Source data
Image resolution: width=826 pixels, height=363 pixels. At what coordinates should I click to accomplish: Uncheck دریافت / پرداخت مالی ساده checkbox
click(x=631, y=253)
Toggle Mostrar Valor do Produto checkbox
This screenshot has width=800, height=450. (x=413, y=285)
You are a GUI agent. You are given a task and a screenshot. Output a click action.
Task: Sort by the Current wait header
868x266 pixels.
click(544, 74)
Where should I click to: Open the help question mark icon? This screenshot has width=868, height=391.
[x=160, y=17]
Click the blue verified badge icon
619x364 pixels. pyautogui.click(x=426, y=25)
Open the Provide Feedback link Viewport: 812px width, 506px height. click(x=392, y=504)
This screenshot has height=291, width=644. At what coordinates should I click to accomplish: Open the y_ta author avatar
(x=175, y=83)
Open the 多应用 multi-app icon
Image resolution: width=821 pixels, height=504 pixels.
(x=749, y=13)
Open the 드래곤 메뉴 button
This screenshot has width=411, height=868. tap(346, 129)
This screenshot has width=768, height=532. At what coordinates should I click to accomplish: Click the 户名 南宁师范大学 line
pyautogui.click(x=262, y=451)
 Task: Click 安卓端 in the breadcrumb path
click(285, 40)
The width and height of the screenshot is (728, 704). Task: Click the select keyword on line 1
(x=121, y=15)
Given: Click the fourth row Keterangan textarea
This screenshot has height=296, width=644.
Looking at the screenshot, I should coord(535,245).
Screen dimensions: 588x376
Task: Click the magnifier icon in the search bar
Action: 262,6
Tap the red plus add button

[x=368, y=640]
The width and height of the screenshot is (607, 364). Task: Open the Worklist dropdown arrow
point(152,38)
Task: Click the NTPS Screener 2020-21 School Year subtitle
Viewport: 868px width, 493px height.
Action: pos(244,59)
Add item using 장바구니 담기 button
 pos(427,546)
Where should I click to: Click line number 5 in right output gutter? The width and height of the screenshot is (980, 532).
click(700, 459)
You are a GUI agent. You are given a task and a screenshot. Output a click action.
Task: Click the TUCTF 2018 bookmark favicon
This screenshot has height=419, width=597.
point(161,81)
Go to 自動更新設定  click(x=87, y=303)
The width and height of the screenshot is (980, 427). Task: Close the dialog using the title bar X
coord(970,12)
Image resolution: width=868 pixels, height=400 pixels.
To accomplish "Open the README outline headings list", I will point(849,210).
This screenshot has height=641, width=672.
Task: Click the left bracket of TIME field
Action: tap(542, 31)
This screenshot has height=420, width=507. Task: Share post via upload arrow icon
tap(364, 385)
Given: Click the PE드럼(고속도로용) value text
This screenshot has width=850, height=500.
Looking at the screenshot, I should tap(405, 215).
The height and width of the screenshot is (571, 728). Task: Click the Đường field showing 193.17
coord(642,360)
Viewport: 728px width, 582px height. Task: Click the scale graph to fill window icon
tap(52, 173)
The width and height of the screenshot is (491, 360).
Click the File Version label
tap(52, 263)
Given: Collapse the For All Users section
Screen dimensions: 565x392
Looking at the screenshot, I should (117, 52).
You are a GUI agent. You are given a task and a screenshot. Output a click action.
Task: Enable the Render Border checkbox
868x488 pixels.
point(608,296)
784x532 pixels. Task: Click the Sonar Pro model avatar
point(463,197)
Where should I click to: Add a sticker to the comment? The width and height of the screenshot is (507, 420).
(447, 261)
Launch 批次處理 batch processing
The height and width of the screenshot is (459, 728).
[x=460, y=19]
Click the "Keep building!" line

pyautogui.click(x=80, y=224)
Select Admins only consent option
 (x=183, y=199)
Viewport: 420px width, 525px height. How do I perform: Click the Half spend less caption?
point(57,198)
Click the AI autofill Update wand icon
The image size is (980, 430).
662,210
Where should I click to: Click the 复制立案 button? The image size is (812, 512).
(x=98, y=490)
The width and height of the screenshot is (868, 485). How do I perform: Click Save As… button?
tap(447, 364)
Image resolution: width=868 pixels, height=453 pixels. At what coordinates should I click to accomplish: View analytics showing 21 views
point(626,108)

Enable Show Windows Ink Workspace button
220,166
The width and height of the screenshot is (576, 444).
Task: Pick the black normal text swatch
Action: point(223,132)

> [Work to be completed] Output every line above without altering anything.

> [Task output]
Image resolution: width=826 pixels, height=363 pixels. At what coordinates should I click to accomplish: Uncheck دریافت / پرداخت مالی ساده checkbox
click(x=631, y=253)
Toggle Mostrar Valor do Produto checkbox
This screenshot has width=800, height=450. (x=413, y=285)
You are a GUI agent. You are given a task and a screenshot. Output a click action.
Task: Sort by the Current wait header
868x266 pixels.
click(544, 74)
Where should I click to: Open the help question mark icon? This screenshot has width=868, height=391.
[x=160, y=17]
Click the blue verified badge icon
619x364 pixels. pyautogui.click(x=426, y=25)
Open the Provide Feedback link Viewport: 812px width, 506px height. click(x=392, y=504)
This screenshot has height=291, width=644. At what coordinates should I click to accomplish: Open the y_ta author avatar
(x=175, y=83)
Open the 多应用 multi-app icon
Image resolution: width=821 pixels, height=504 pixels.
(x=749, y=13)
Open the 드래곤 메뉴 button
This screenshot has width=411, height=868. tap(346, 129)
This screenshot has width=768, height=532. At what coordinates should I click to accomplish: Click the 户名 南宁师范大学 line
pyautogui.click(x=262, y=451)
 Task: Click 安卓端 in the breadcrumb path
click(285, 40)
The width and height of the screenshot is (728, 704). Task: Click the select keyword on line 1
(x=121, y=15)
Given: Click the fourth row Keterangan textarea
This screenshot has height=296, width=644.
Looking at the screenshot, I should coord(535,245).
Screen dimensions: 588x376
Task: Click the magnifier icon in the search bar
Action: 262,6
Tap the red plus add button

[x=368, y=640]
The width and height of the screenshot is (607, 364). Task: Open the Worklist dropdown arrow
point(152,38)
Task: Click the NTPS Screener 2020-21 School Year subtitle
Viewport: 868px width, 493px height.
Action: pos(244,59)
Add item using 장바구니 담기 button
 pos(427,546)
Where should I click to: Click line number 5 in right output gutter? The width and height of the screenshot is (980, 532).
click(700, 459)
You are a GUI agent. You are given a task and a screenshot. Output a click action.
Task: Click the TUCTF 2018 bookmark favicon
This screenshot has height=419, width=597.
point(161,81)
Go to 自動更新設定  click(x=87, y=303)
The width and height of the screenshot is (980, 427). Task: Close the dialog using the title bar X
coord(970,12)
Image resolution: width=868 pixels, height=400 pixels.
To accomplish "Open the README outline headings list", I will point(849,210).
This screenshot has height=641, width=672.
Task: Click the left bracket of TIME field
Action: tap(542, 31)
This screenshot has height=420, width=507. Task: Share post via upload arrow icon
tap(364, 385)
Given: Click the PE드럼(고속도로용) value text
This screenshot has width=850, height=500.
Looking at the screenshot, I should tap(405, 215).
The height and width of the screenshot is (571, 728). Task: Click the Đường field showing 193.17
coord(642,360)
Viewport: 728px width, 582px height. Task: Click the scale graph to fill window icon
tap(52, 173)
The width and height of the screenshot is (491, 360).
Click the File Version label
tap(52, 263)
Given: Collapse the For All Users section
Screen dimensions: 565x392
Looking at the screenshot, I should (117, 52).
You are a GUI agent. You are given a task and a screenshot. Output a click action.
Task: Enable the Render Border checkbox
868x488 pixels.
point(608,296)
784x532 pixels. Task: Click the Sonar Pro model avatar
point(463,197)
Where should I click to: Add a sticker to the comment? The width and height of the screenshot is (507, 420).
(447, 261)
Launch 批次處理 batch processing
The height and width of the screenshot is (459, 728).
[x=460, y=19]
Click the "Keep building!" line

pyautogui.click(x=80, y=224)
Select Admins only consent option
 (x=183, y=199)
Viewport: 420px width, 525px height. How do I perform: Click the Half spend less caption?
point(57,198)
Click the AI autofill Update wand icon
The image size is (980, 430).
662,210
Where should I click to: Click the 复制立案 button? The image size is (812, 512).
(x=98, y=490)
The width and height of the screenshot is (868, 485). How do I perform: Click Save As… button?
tap(447, 364)
Image resolution: width=868 pixels, height=453 pixels. At what coordinates should I click to accomplish: View analytics showing 21 views
point(626,108)

Enable Show Windows Ink Workspace button
220,166
The width and height of the screenshot is (576, 444).
Task: Pick the black normal text swatch
Action: point(223,132)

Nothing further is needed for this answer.